René Pawel, RWE Dea UK’s managing director, added: “It means that RWE Dea UK remains on course to achieve production from the Breagh field less than three years after we acquired operatorship of the Breagh license.”
The development is already well advanced. Around 100 km (62 mi) of 20-in. (51-cm) pipeline have been laid offshore and the platform, under construction by Heerema Vlissingen in the Netherlands, should be installed by Heerema Marine Contractors in early September. It will comprise an 85-m (279-ft) high jacket weighing 4,000 tons, with topsides of around 1,400 tons.
Breagh field is in UK blocks 42/12a and 42/13a in 62 m (203 ft) water depth, 100 km east of Teesside, northeast England. The field is being developed in two phases. Phase I will export gas via the 20-in.pipeline from the Breagh Alpha platform to Coatham Sands, Redcar, on the UK mainland, and to a 10-km (6.2-mi) onshore pipeline for processing at the Teesside Gas Processing Plant (TGPP) at Seal Sands.
After processing at the TGPP, the gas will enter the UK’s National Transmission System.
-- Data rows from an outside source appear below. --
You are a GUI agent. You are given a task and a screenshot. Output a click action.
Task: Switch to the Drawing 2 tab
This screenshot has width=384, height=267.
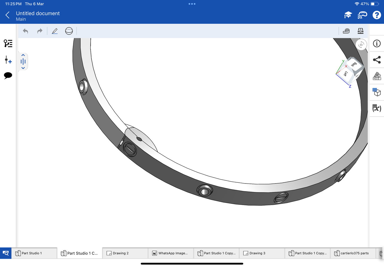[x=125, y=253]
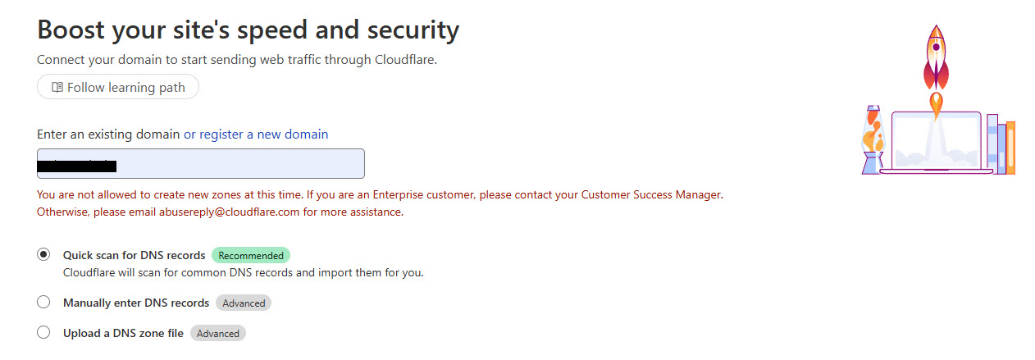Click the Advanced badge beside Upload a DNS zone file

click(218, 333)
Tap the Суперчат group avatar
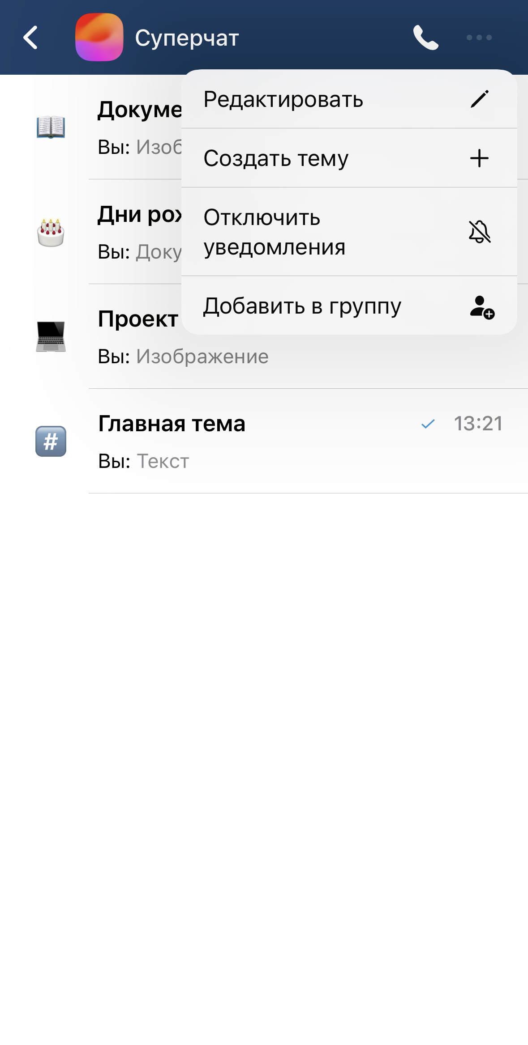 (99, 38)
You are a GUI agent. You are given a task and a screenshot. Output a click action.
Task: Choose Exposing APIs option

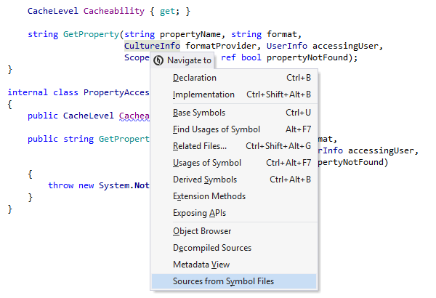tap(199, 213)
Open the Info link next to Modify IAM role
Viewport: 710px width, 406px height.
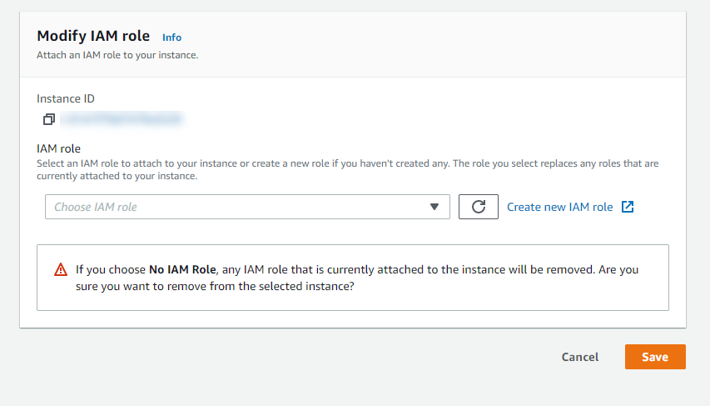coord(171,38)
FDP approval for Breagh Phase II, expected in early 2012, will include additional wells in the east of the field drilled from another new platform, Breagh Bravo, tied back to Alpha.
RWE Dea has a 70% operated interest in Breagh, the remainder held by Sterling Resources UK. The gas field is a conventional carboniferous reservoir, with further upside potential in the surrounding exploration blocks.